___ Excerpted data ___

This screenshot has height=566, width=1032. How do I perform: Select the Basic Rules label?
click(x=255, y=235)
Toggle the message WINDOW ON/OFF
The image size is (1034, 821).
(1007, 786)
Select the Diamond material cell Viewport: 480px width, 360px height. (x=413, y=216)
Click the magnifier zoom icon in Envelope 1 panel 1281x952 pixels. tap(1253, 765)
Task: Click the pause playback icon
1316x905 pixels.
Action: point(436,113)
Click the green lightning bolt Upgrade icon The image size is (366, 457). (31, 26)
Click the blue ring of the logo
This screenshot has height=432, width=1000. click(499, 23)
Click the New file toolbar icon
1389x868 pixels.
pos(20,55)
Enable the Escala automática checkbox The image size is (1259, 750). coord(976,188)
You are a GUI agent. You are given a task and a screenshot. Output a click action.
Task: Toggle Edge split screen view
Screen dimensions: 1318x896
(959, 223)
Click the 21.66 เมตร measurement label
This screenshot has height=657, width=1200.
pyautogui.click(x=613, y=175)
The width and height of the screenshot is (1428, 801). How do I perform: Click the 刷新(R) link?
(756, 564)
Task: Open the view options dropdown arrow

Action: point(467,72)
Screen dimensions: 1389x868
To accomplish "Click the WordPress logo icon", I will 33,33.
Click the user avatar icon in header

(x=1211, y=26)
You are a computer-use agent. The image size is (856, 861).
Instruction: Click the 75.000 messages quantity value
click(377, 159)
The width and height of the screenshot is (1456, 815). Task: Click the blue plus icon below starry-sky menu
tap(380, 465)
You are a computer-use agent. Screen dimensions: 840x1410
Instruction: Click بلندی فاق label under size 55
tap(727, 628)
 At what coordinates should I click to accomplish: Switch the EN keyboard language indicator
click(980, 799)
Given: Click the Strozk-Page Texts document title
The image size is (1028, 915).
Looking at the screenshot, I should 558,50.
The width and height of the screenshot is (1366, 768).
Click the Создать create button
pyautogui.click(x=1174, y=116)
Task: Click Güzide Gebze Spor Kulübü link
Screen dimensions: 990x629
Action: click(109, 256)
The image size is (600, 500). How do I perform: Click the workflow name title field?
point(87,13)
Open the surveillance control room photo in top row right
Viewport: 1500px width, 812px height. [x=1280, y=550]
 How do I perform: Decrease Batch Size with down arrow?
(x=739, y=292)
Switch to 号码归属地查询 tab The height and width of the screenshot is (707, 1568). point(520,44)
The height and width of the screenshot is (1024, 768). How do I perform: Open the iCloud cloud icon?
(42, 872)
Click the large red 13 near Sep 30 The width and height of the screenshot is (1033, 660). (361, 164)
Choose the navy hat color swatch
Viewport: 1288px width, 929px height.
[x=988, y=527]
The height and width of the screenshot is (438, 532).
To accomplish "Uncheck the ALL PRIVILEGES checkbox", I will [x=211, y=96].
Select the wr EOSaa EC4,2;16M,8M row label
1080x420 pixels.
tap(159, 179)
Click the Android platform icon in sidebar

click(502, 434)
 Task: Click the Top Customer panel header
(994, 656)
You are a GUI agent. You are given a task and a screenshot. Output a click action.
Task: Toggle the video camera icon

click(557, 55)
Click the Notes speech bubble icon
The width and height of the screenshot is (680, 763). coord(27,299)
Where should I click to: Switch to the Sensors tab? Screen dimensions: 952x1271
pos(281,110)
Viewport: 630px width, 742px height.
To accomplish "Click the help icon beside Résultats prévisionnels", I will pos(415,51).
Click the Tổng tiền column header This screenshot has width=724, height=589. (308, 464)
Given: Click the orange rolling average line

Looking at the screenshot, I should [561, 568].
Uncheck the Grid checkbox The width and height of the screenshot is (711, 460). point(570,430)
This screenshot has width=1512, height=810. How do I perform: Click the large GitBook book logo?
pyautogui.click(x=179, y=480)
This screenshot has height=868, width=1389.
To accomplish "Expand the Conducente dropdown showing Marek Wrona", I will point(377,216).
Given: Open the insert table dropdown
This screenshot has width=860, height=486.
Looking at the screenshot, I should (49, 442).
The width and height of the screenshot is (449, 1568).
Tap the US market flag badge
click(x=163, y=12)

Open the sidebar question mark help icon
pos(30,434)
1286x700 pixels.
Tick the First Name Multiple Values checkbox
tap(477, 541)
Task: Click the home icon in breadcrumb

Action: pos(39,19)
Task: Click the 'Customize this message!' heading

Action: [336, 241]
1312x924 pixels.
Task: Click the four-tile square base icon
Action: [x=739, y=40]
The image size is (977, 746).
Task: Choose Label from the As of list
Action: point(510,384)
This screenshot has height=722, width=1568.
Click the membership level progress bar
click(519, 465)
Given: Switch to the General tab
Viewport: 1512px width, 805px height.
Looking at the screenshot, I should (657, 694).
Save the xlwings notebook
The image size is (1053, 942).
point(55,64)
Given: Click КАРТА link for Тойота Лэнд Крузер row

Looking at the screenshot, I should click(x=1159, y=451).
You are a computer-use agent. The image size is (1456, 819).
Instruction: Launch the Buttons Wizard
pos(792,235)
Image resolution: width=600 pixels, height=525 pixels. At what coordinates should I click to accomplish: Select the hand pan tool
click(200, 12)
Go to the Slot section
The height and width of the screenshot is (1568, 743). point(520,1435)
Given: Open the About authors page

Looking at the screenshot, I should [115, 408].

___

• **Instructions for the task**:
The records above must be output exactly, in full.

• **Result of this exercise**:
This screenshot has height=566, width=1032. How do I perform: Select the Basic Rules label?
click(x=255, y=235)
Toggle the message WINDOW ON/OFF
The image size is (1034, 821).
(1007, 786)
Select the Diamond material cell Viewport: 480px width, 360px height. (x=413, y=216)
Click the magnifier zoom icon in Envelope 1 panel 1281x952 pixels. tap(1253, 765)
Task: Click the pause playback icon
1316x905 pixels.
Action: point(436,113)
Click the green lightning bolt Upgrade icon The image size is (366, 457). (31, 26)
Click the blue ring of the logo
This screenshot has height=432, width=1000. click(499, 23)
Click the New file toolbar icon
1389x868 pixels.
pos(20,55)
Enable the Escala automática checkbox The image size is (1259, 750). coord(976,188)
You are a GUI agent. You are given a task and a screenshot. Output a click action.
Task: Toggle Edge split screen view
Screen dimensions: 1318x896
(959, 223)
Click the 21.66 เมตร measurement label
This screenshot has height=657, width=1200.
pyautogui.click(x=613, y=175)
The width and height of the screenshot is (1428, 801). How do I perform: Click the 刷新(R) link?
(756, 564)
Task: Open the view options dropdown arrow

Action: point(467,72)
Screen dimensions: 1389x868
To accomplish "Click the WordPress logo icon", I will 33,33.
Click the user avatar icon in header

(x=1211, y=26)
You are a computer-use agent. The image size is (856, 861).
Instruction: Click the 75.000 messages quantity value
click(377, 159)
The width and height of the screenshot is (1456, 815). Task: Click the blue plus icon below starry-sky menu
tap(380, 465)
You are a computer-use agent. Screen dimensions: 840x1410
Instruction: Click بلندی فاق label under size 55
tap(727, 628)
 At what coordinates should I click to accomplish: Switch the EN keyboard language indicator
click(980, 799)
Given: Click the Strozk-Page Texts document title
The image size is (1028, 915).
Looking at the screenshot, I should 558,50.
The width and height of the screenshot is (1366, 768).
Click the Создать create button
pyautogui.click(x=1174, y=116)
Task: Click Güzide Gebze Spor Kulübü link
Screen dimensions: 990x629
Action: click(109, 256)
The image size is (600, 500). How do I perform: Click the workflow name title field?
point(87,13)
Open the surveillance control room photo in top row right
Viewport: 1500px width, 812px height. [x=1280, y=550]
 How do I perform: Decrease Batch Size with down arrow?
(x=739, y=292)
Switch to 号码归属地查询 tab The height and width of the screenshot is (707, 1568). point(520,44)
The height and width of the screenshot is (1024, 768). How do I perform: Open the iCloud cloud icon?
(42, 872)
Click the large red 13 near Sep 30 The width and height of the screenshot is (1033, 660). (361, 164)
Choose the navy hat color swatch
Viewport: 1288px width, 929px height.
[x=988, y=527]
The height and width of the screenshot is (438, 532).
To accomplish "Uncheck the ALL PRIVILEGES checkbox", I will [x=211, y=96].
Select the wr EOSaa EC4,2;16M,8M row label
1080x420 pixels.
tap(159, 179)
Click the Android platform icon in sidebar

click(502, 434)
 Task: Click the Top Customer panel header
(994, 656)
You are a GUI agent. You are given a task and a screenshot. Output a click action.
Task: Toggle the video camera icon

click(557, 55)
Click the Notes speech bubble icon
The width and height of the screenshot is (680, 763). coord(27,299)
Where should I click to: Switch to the Sensors tab? Screen dimensions: 952x1271
pos(281,110)
Viewport: 630px width, 742px height.
To accomplish "Click the help icon beside Résultats prévisionnels", I will pos(415,51).
Click the Tổng tiền column header This screenshot has width=724, height=589. (308, 464)
Given: Click the orange rolling average line

Looking at the screenshot, I should [561, 568].
Uncheck the Grid checkbox The width and height of the screenshot is (711, 460). point(570,430)
This screenshot has width=1512, height=810. How do I perform: Click the large GitBook book logo?
pyautogui.click(x=179, y=480)
This screenshot has height=868, width=1389.
To accomplish "Expand the Conducente dropdown showing Marek Wrona", I will point(377,216).
Given: Open the insert table dropdown
This screenshot has width=860, height=486.
Looking at the screenshot, I should (49, 442).
The width and height of the screenshot is (449, 1568).
Tap the US market flag badge
click(x=163, y=12)

Open the sidebar question mark help icon
pos(30,434)
1286x700 pixels.
Tick the First Name Multiple Values checkbox
tap(477, 541)
Task: Click the home icon in breadcrumb

Action: pos(39,19)
Task: Click the 'Customize this message!' heading

Action: [336, 241]
1312x924 pixels.
Task: Click the four-tile square base icon
Action: [x=739, y=40]
The image size is (977, 746).
Task: Choose Label from the As of list
Action: point(510,384)
This screenshot has height=722, width=1568.
Click the membership level progress bar
click(519, 465)
Given: Switch to the General tab
Viewport: 1512px width, 805px height.
Looking at the screenshot, I should (657, 694).
Save the xlwings notebook
The image size is (1053, 942).
point(55,64)
Given: Click КАРТА link for Тойота Лэнд Крузер row

Looking at the screenshot, I should click(x=1159, y=451).
You are a computer-use agent. The image size is (1456, 819).
Instruction: Launch the Buttons Wizard
pos(792,235)
Image resolution: width=600 pixels, height=525 pixels. At what coordinates should I click to accomplish: Select the hand pan tool
click(200, 12)
Go to the Slot section
The height and width of the screenshot is (1568, 743). point(520,1435)
Given: Open the About authors page

Looking at the screenshot, I should [115, 408].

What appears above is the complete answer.